The result has been an epidemic of under-treatment. Gustavo Saposnik’s work on therapeutic inertia gives us a framework for understanding this phenomenon. Risk avoidance is an important part of the practice of medicine, but when it comes at the cost of inadequate treatment in what is frequently in the long term a debilitating disease, it is highly problematic.
Saposnik’s work illustrates that lack of knowledge of the appropriate intervention is only one small part of the problem. His research demonstrates that clinicians do not act, even when they know that they probably should. The aversion to uncertainty appears at times to be cognitively paralysing.
The other fascinating and frequently ignored part of this equation is the extent that the individual physician’s personality affects therapeutic decision making. It is most interesting, but not surprising, that physicians who cannot tolerate ambiguity in financial matters are much more likely to exhibit therapeutic inertia.
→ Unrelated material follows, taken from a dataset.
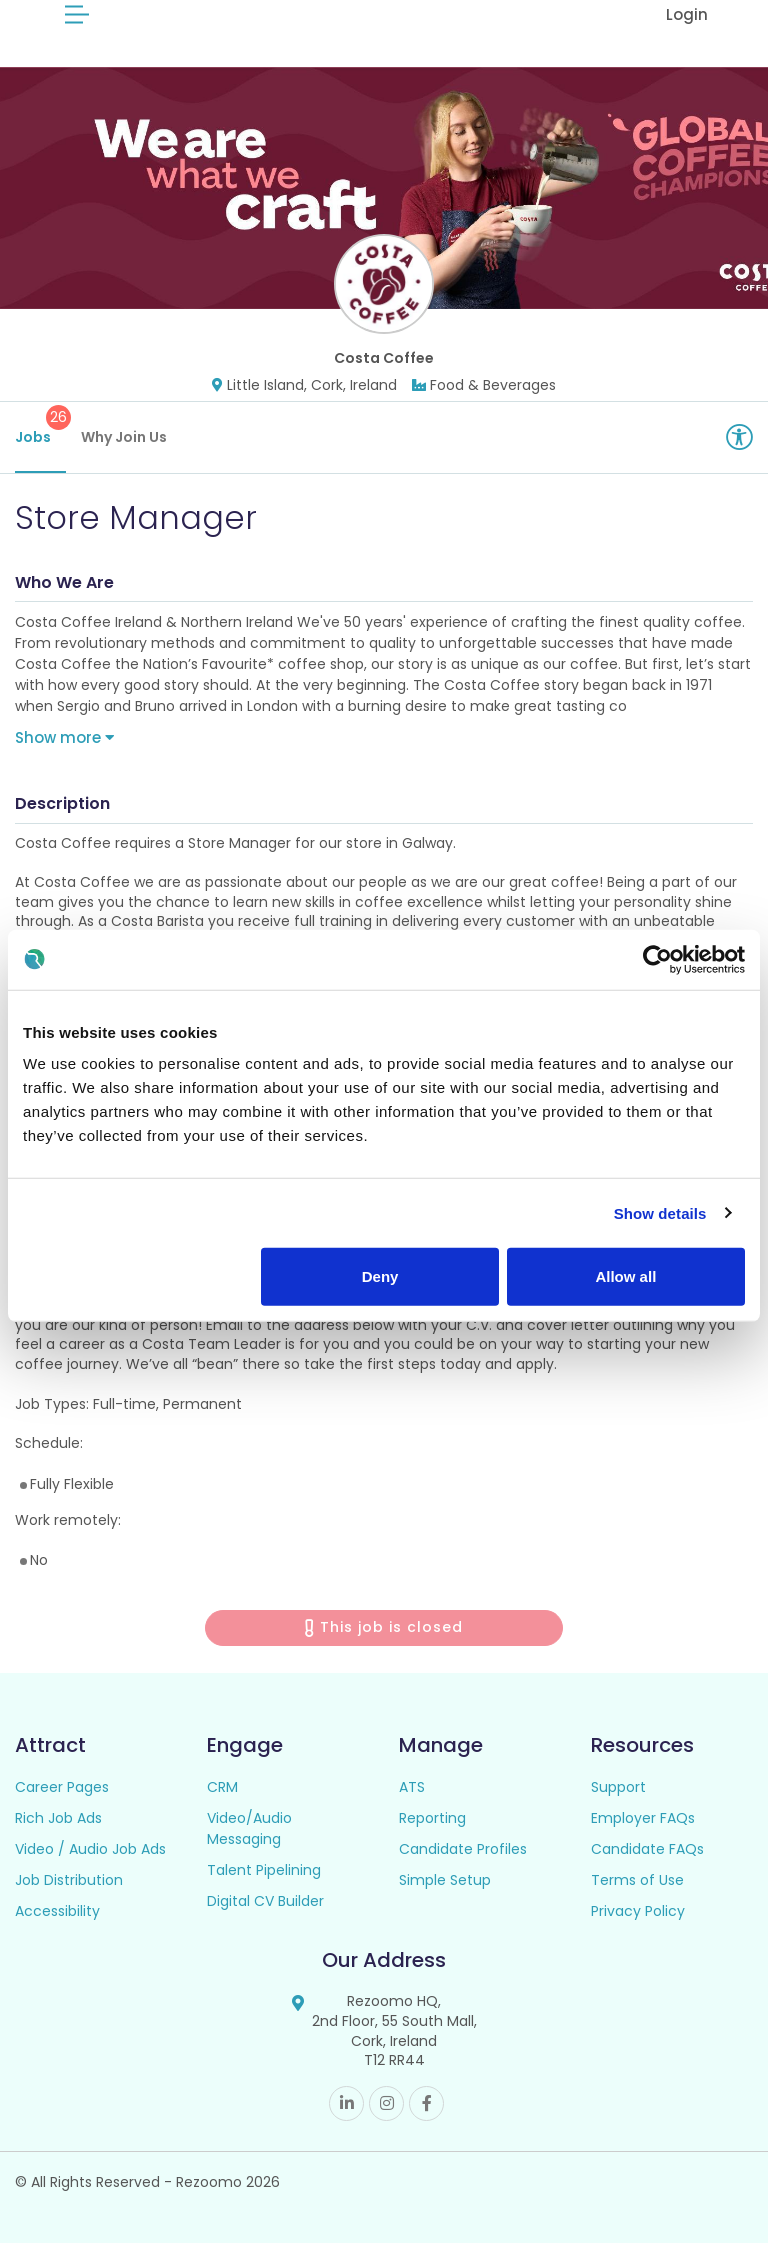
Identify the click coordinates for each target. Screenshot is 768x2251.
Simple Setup (445, 1888)
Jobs (40, 434)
This suggests that it is incumbent on physicians to examine not only their patients’ belief systems and tolerance for risk, but also to be conscious of the baggage they bring to the table in terms of their own personalities and belief systems.
What are the solutions to this problem? It seems obvious that complexity combined with lack of knowledge will almost certainly increase ambiguity and aversion to risk. This implies that physicians who do not treat a significant number of MS patients should not be treating at all, as the motivation and ability to learn the vagaries of nine classes of treatments are unlikely to be present.
Another potential solution is shared decision-making, not just with the patient but with other colleagues. It would probably be valuable for many clinicians to have the opportunity to share the burden of uncertainty and ambiguity in some form of case conference setting for therapeutic decisions. Other disciplines do this regularly (e.g., tumour boards) and the technology now exists to make this manageable.
Continuing medical education focused on risks of disease (rather than just risk of treatment) and decision-making is obviously essential. With all their limitations, treatment recommendations and guidelines also have value.
It is incumbent on our community to try to understand and overcome the conundrum of therapeutic inertia to maximize the potential for optimal disease management for individual patients.